Gallery 339
Philadelphia
February 2006
The photo booth is a strange place. It’s secretive, claustrophobic, and must be a kind of heaven for the narcissist, like a guest bathroom with an immense mirror.
And let’s not forget the thrill of instant gratification. No wonder Andy Warhol, that most voyeuristic of artists, was among the first to explore its potential. It is also a relic of our futuristic coin-operated past, like the juke box, the phone booth, the automat (which originated in Philadelphia) – C20th century inventions that were intended to make life more convenient for all. This is the nostalgic photo-booth, the one that Liz Rideal has been using as her studio of sorts for the last 20 years.
Instead of photographing herself or her friends Warhol-style, Rideal, who was trained as a painter, creates portraits of fabric and flowers in front of the automatically operated camera’s lens. The resulting images bring to mind colour versions of Muybridge’s studies of motion or 19th century botanical cyanotypes.

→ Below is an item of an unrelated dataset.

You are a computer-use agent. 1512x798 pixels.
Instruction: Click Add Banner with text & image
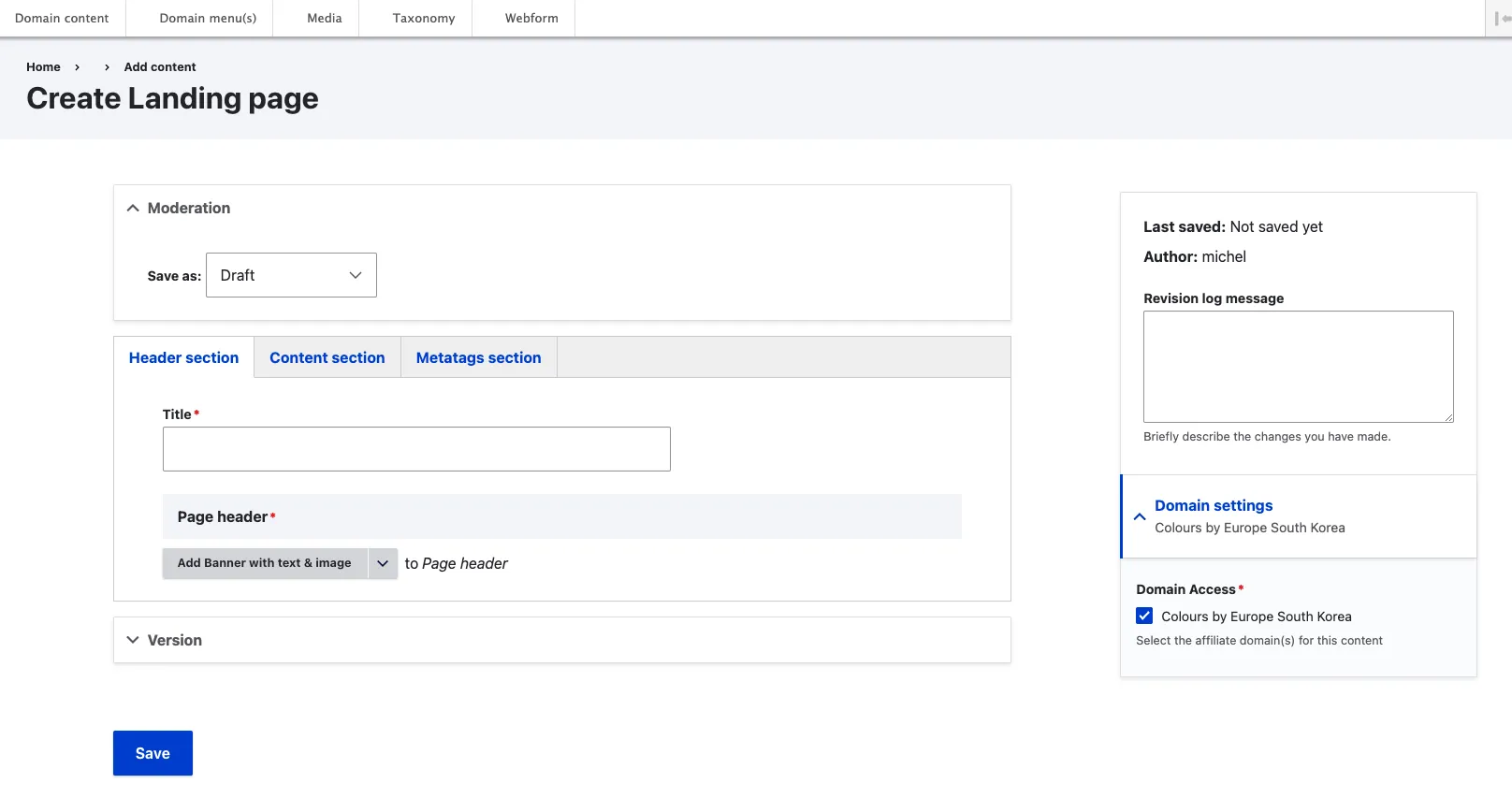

Her gridlike collage arrangements of her photo-booth strips are thoroughly contemporary, however, as are her C-print enlargements of individual images.

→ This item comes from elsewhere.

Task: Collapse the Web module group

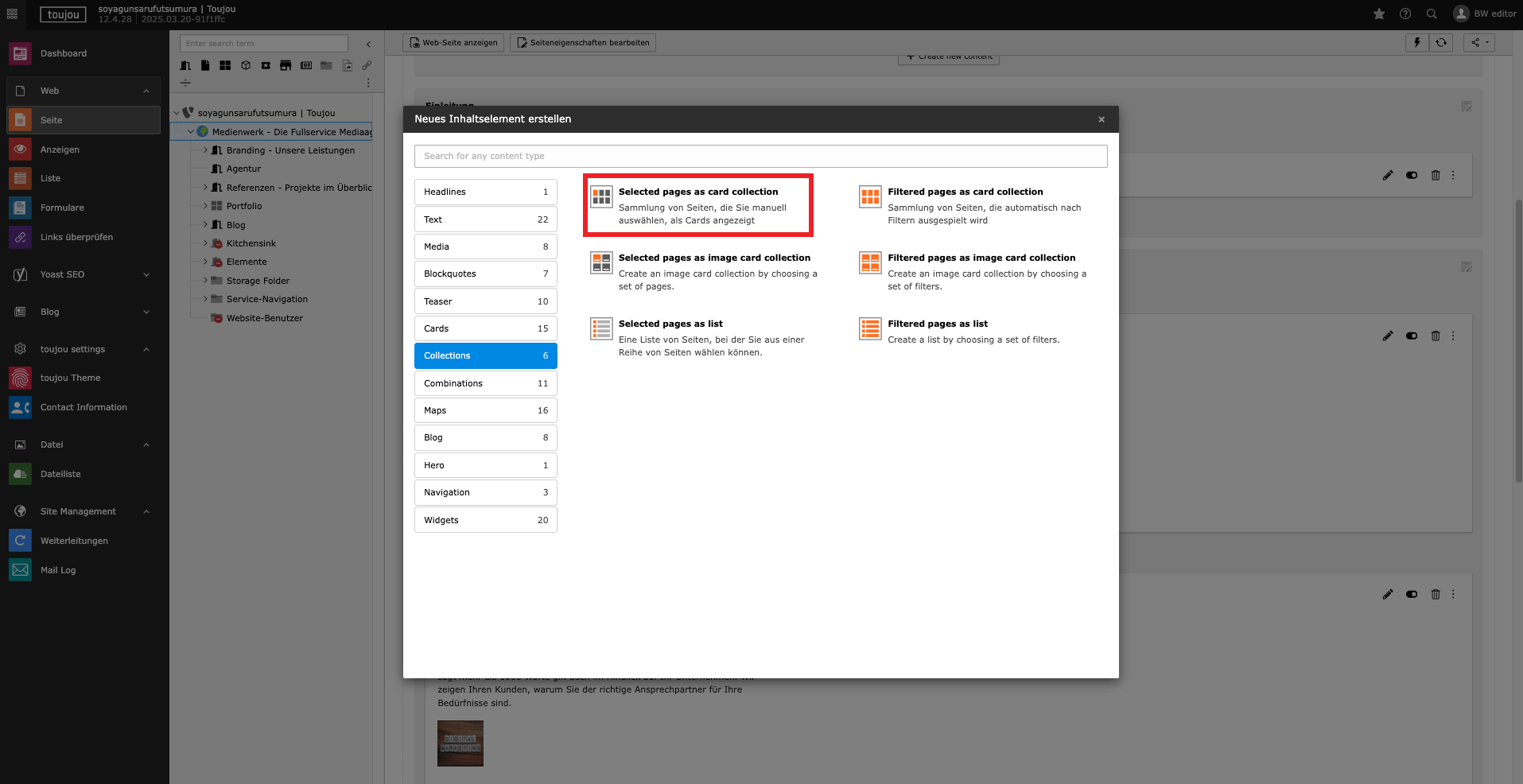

Rideal’s one-of-a-kind photo-strip compositions, which dominate her first one-person exhibition at Gallery 339, are the more original and visually arresting of these two kinds of work. Her two editioned portraits of plants and flowers, while intriguing because they were made in a photo-booth but don’t look it (they’re vastly enlarged versions of single images from photo-booth strips), seem big for the sake of big.
In her unique pieces, Rideal’s juxtapositions of serial images can simultaneously suggest the movement of film through a projector, high-rise apartment building, Bridget Riley’s dizzying paintings, and even Donald Judd’s glowing aluminium-and-Plexiglas boxes.
Warhol’s serial photo-booth portraits were one thing. Rideal has transformed the photo-booth strip into an idiosyncratic art of her own.